KKR is seeking to sell a minority stake in Internet Brands, which runs websites such as WebMD. This will set the valuation for a single-asset secondary the firm is exploring for more time and capital to grow the company, sources told affiliate title Buyouts.
The deal is among a flood of single-asset secondaries to hit the market since last year, helping to drive secondaries volume to record levels. Single-asset secondaries deals have become the dominant form of GP-led transactions that also include multi-asset continuation fund deals, strip sales and tender offers.
KKR is working with Lazard on the process, which just kicked off, sources said. A KKR spokesperson declined to comment.
The deal could total in a range from $2 billion to $3 billion, sources said.
KKR acquired Internet Brands in 2014 from Hellman & Friedman and JMI Equity. The deal was valued at around $1.1 billion, according to reports at the time. Internet Brands operates popular consumer websites like WebMD, as well as online media for businesses. The company acquired WebMD in 2017 for about $2.8 billion.

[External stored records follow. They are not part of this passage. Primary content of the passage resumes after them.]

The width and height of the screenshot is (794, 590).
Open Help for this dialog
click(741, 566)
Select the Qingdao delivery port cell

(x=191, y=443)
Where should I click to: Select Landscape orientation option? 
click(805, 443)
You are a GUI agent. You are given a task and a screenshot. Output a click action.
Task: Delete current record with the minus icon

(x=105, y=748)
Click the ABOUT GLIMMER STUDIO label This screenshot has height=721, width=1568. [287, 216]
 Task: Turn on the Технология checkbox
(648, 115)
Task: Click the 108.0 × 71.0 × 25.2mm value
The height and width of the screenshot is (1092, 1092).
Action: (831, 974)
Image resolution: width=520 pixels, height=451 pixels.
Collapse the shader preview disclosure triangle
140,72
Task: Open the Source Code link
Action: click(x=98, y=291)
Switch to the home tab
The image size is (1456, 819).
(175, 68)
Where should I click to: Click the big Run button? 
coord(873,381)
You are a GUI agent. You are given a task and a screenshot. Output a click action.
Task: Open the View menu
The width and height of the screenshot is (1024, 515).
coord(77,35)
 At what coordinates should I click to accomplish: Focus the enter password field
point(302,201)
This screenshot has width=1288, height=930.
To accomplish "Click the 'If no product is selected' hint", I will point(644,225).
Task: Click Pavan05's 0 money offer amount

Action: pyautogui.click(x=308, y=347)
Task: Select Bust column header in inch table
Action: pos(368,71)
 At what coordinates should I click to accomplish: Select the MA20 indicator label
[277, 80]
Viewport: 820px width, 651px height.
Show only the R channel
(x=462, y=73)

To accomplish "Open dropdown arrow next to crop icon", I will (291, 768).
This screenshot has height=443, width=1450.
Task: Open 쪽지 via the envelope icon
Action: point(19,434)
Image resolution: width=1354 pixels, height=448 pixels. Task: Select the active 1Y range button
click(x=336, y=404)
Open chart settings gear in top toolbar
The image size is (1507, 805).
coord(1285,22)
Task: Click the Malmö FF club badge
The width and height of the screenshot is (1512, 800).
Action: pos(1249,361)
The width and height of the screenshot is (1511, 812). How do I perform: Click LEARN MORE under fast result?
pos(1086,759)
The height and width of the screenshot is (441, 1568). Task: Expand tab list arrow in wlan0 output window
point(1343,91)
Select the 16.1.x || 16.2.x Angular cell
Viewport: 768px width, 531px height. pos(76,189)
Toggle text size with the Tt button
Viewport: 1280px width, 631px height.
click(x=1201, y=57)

Internet Brands has grown revenues and profits by 8x since KKR took over, according to Lynn Walsh, chief development officer and general counsel with the company. The company has done more than 20 add-ons under KKR’s sponsorship across its verticals, which includes health, legal, automotive and home and travel, Walsh said.
“Year over year, from 2020 to 2021, we’ve grown revenues and profitability more than 20 percent, which is the reason our sponsor wants to continue to be our sponsor and to strengthen our cap table,” Walsh said.
The secondaries deal would allow LPs in KKR’s North America Fund XI fund to either cash out of their stakes in the company or roll into the continuation fund. It’s not clear if LPs will have the option to roll with the same economics they had in the older fund.
Several recent single-asset secondaries deals have had their valuations set by earlier minority stake sales. This is considered a strong mechanism because it gives the asset value market validation, as opposed to hiring one or more external firms to provide fair value assessments.
However, some buyers have begun pushing back on auction-set valuations for secondaries deals, preferring to perform their own price discovery. Auction-set valuations makes the process quicker, though buyers may have different views on valuation from the GP.
Other single-asset deals in the market include Warburg Pincus’s process for Duravant.
In 2021, GP-led secondaries deals like single-asset continuation funds represented about 52 percent of the $132 billion in total estimated activity, according to Jefferies full-year secondaries volume report, published this week. Traditional LP volume was $64 billion in 2021, representing a 156 percent increase from 2020, Jefferies said.